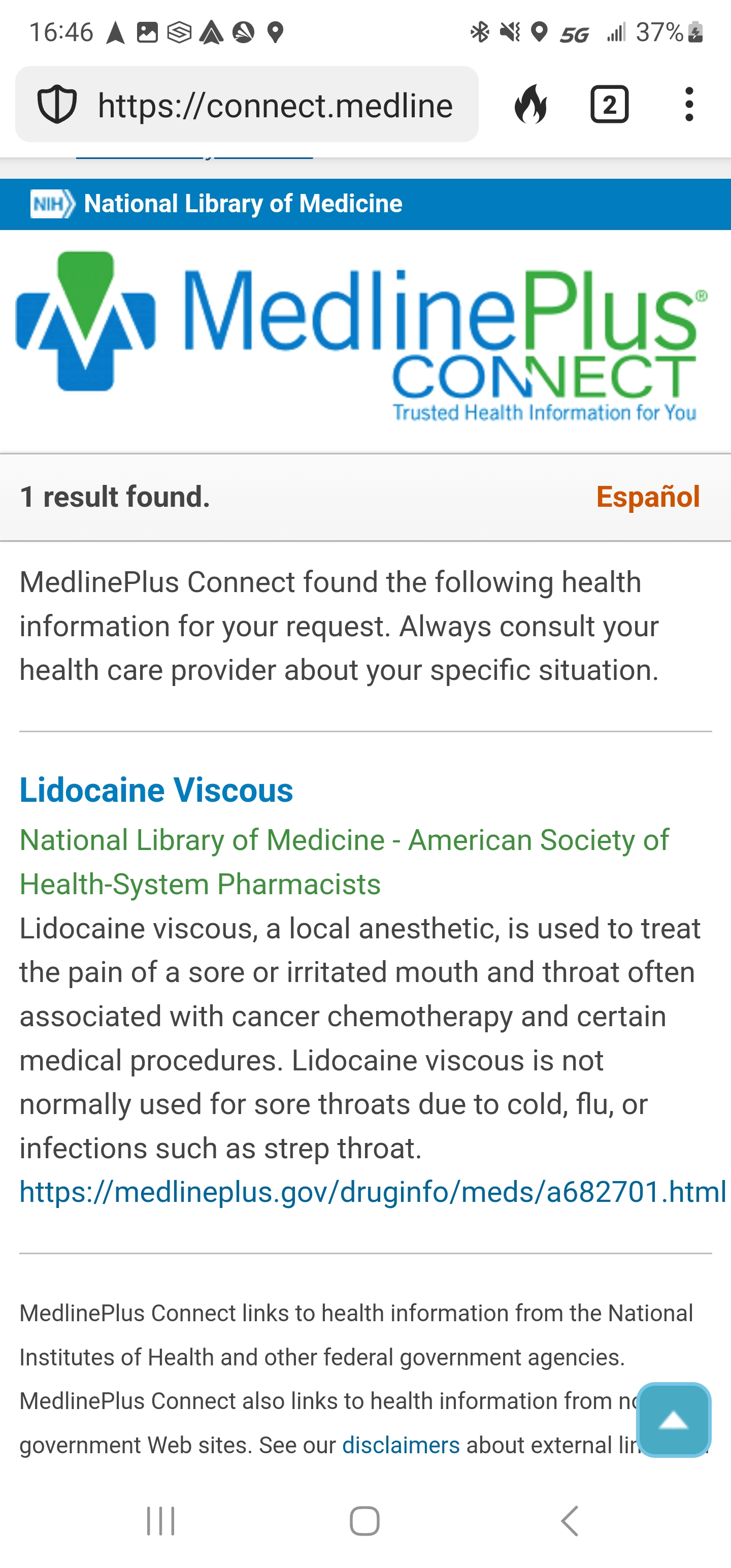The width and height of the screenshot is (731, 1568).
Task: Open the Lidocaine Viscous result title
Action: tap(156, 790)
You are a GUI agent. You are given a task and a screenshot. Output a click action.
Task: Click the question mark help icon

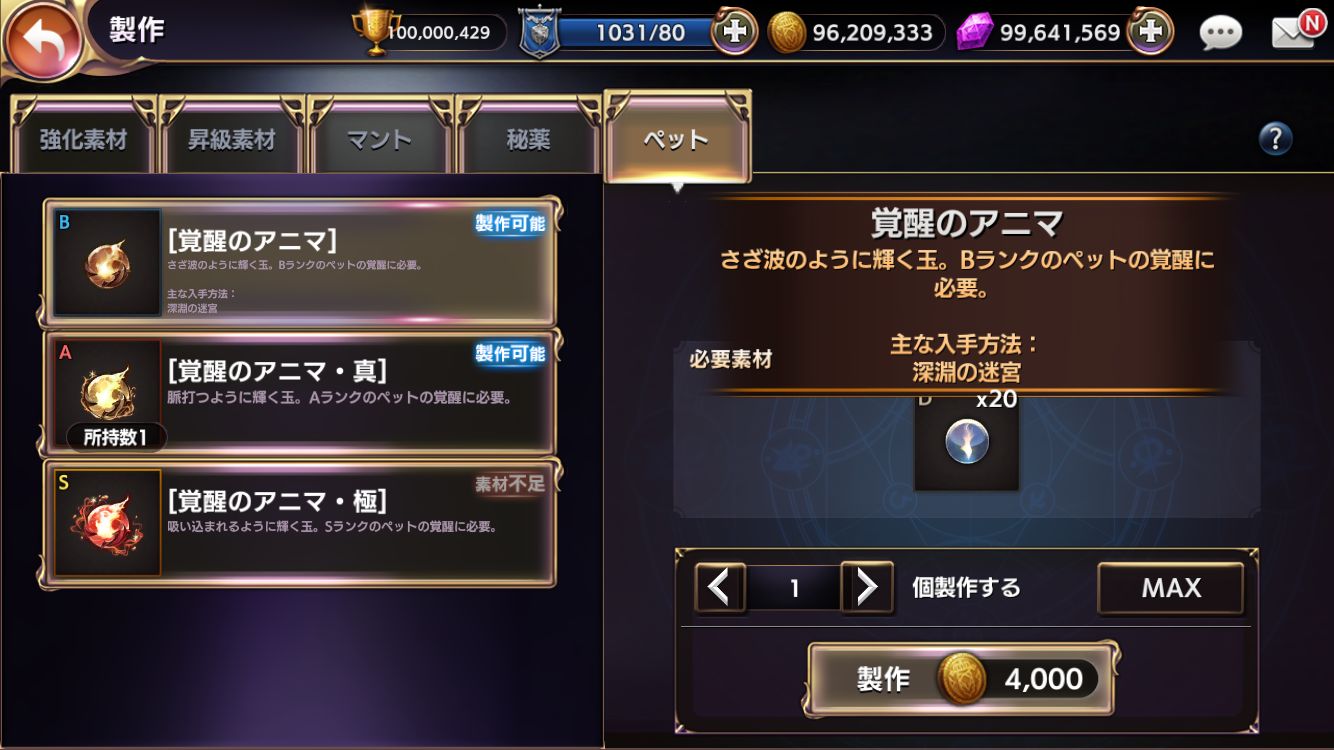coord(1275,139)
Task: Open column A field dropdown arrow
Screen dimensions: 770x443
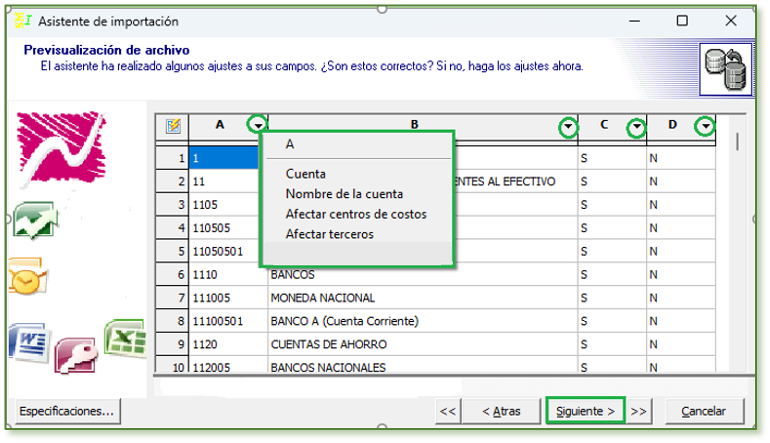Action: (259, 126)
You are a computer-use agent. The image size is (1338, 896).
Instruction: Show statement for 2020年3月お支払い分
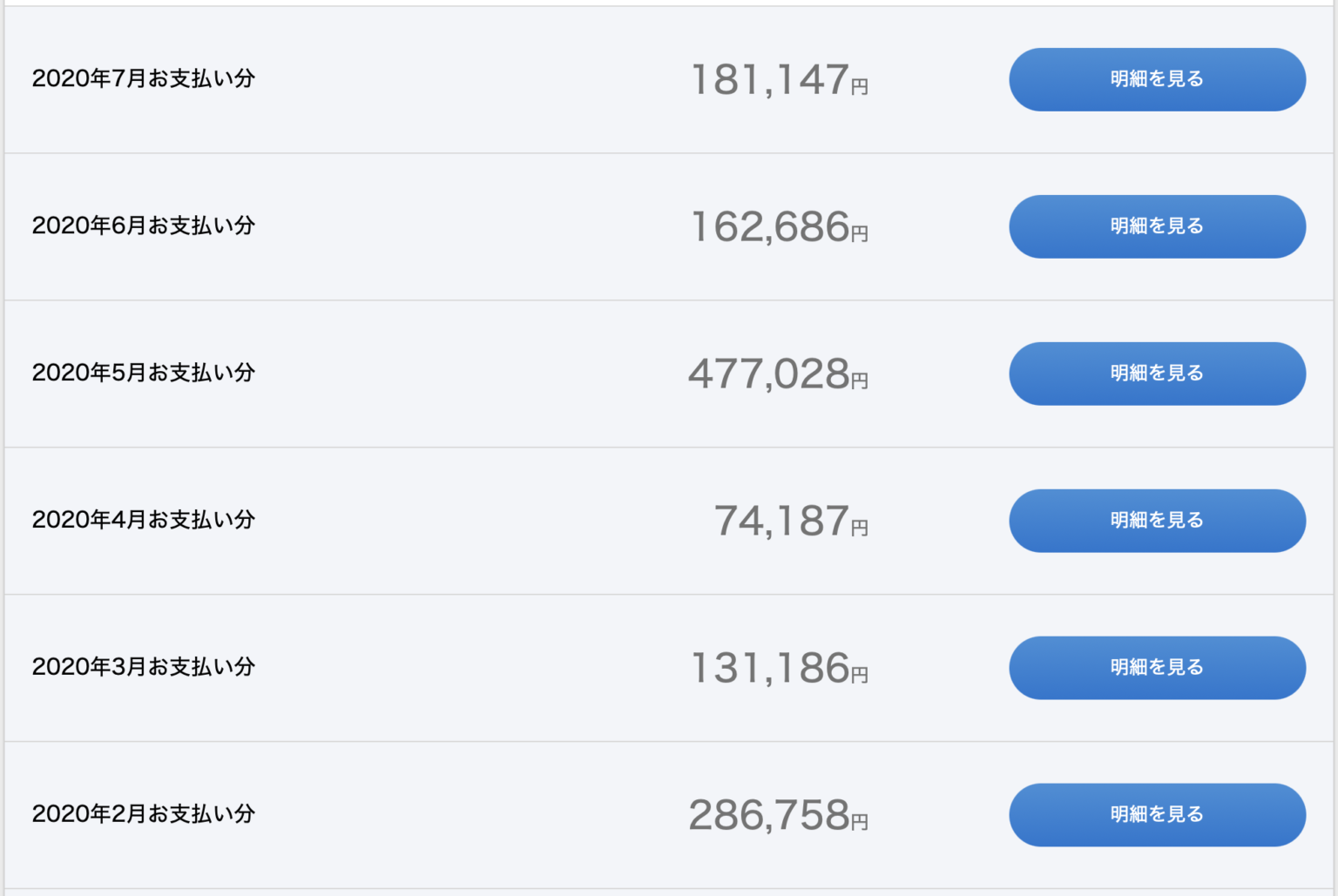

** Work item **
From the line that contains "Task: Click the question mark help icon" to the last line of the records above, copy each line exactly, both ends included, and leave the pictures out.

** Response **
Task: Click the question mark help icon

coord(1275,139)
Task: Open column A field dropdown arrow
Screen dimensions: 770x443
Action: (259, 126)
You are a computer-use agent. The image size is (1338, 896).
Instruction: Show statement for 2020年3月お支払い分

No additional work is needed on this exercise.